(AVAILABLE DATA begins)

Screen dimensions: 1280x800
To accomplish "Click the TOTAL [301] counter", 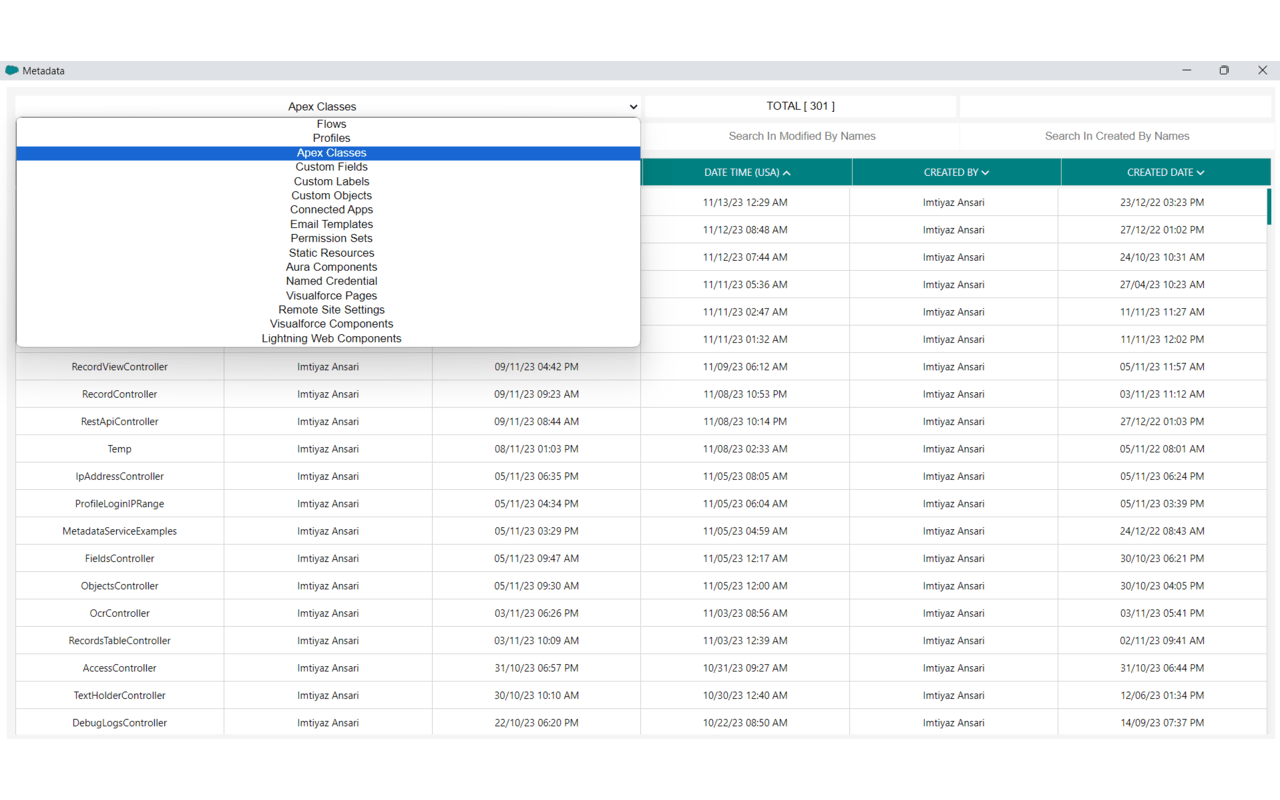I will pos(799,106).
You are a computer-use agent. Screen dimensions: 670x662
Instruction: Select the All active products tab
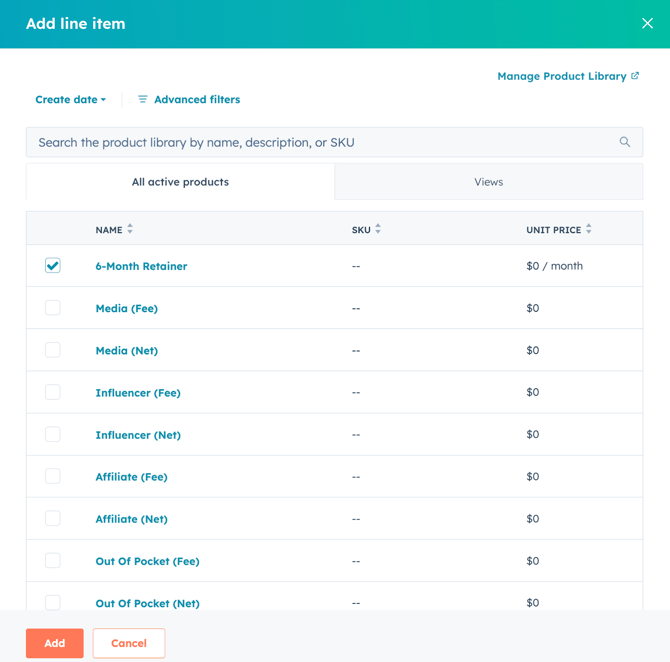[180, 182]
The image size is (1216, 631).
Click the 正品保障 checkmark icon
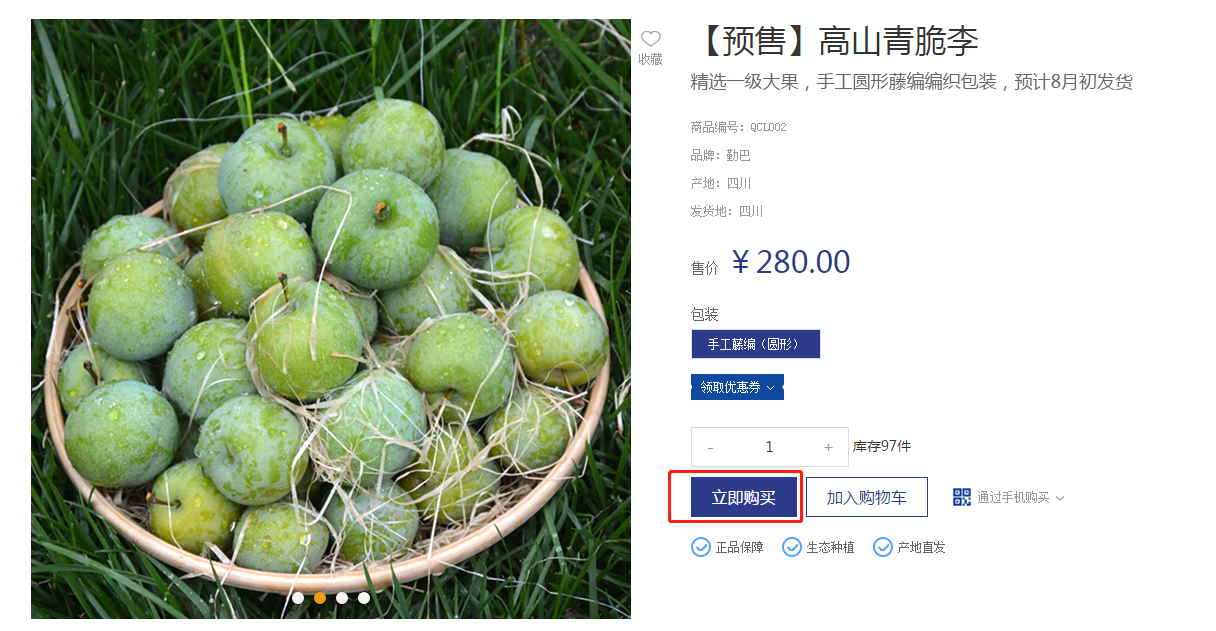point(701,547)
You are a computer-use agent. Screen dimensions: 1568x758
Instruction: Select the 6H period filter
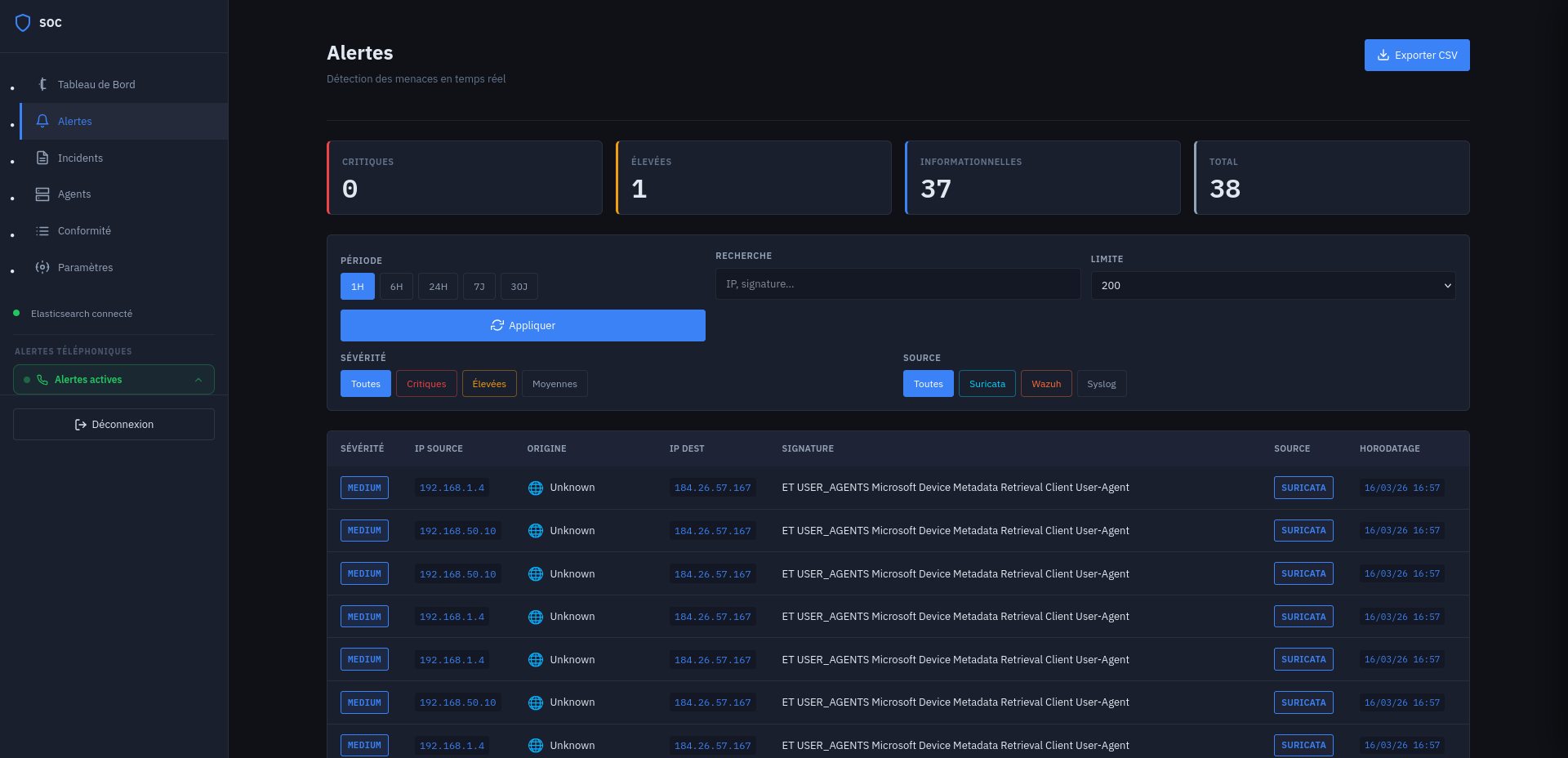coord(396,287)
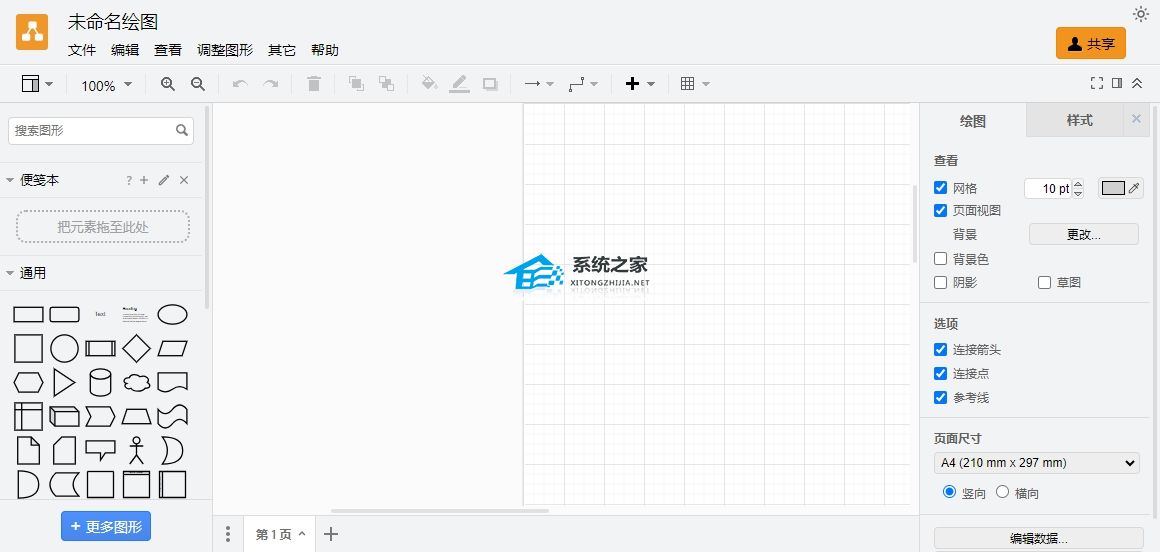The width and height of the screenshot is (1160, 552).
Task: Click the zoom in magnifier icon
Action: [167, 85]
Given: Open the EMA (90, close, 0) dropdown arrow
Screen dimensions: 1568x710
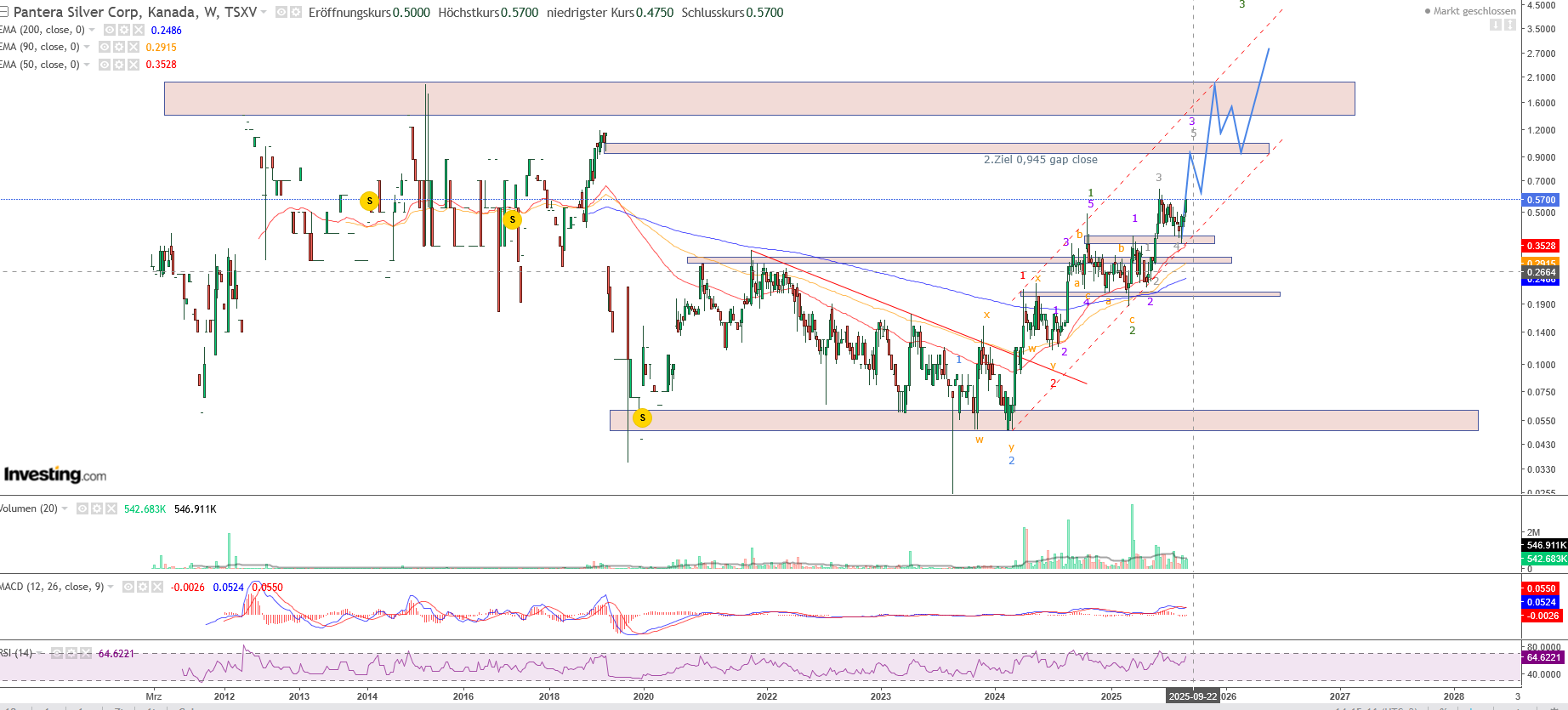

(AVAILABLE DATA ends)

EXERCISE GOAL
Copy all lines from the data above that contain the word "computer".

WRITTEN ANSWER
You are a computer-use agent. Screen dimensions: 670x662
You are a computer-use agent. Screen dimensions: 1568x758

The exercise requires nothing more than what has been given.